▶ **SOURCE INFORMATION**
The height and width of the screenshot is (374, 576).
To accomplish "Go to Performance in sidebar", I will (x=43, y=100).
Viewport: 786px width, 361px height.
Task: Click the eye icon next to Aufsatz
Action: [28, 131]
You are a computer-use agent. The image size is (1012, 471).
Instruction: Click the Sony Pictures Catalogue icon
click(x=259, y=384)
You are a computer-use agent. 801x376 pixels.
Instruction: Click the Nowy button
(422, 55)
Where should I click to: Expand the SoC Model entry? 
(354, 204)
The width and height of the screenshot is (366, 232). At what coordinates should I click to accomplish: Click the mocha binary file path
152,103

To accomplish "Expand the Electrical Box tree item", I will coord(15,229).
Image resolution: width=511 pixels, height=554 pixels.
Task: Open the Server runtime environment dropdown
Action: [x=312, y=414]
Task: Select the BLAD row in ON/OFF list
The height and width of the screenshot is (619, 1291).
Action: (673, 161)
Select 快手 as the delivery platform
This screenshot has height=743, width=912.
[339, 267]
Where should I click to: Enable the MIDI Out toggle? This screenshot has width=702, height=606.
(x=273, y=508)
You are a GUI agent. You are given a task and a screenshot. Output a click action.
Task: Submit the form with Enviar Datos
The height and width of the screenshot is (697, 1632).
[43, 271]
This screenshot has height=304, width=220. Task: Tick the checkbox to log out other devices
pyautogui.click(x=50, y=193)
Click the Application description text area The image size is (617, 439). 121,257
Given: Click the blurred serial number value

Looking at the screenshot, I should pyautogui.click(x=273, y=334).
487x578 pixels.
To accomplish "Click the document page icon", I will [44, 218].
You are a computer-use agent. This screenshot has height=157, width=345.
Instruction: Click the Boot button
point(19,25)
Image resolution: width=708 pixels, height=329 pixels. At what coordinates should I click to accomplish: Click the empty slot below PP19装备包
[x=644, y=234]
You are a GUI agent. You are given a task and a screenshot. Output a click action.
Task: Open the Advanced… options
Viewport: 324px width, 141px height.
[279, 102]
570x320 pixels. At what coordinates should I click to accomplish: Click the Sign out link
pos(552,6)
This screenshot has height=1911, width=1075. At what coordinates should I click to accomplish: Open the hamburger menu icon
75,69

▶ **TASK DESCRIPTION**
Throughout the material, how many lines contain the string "Select"? Answer with the number alone.

▶ **ANSWER SPACE**
2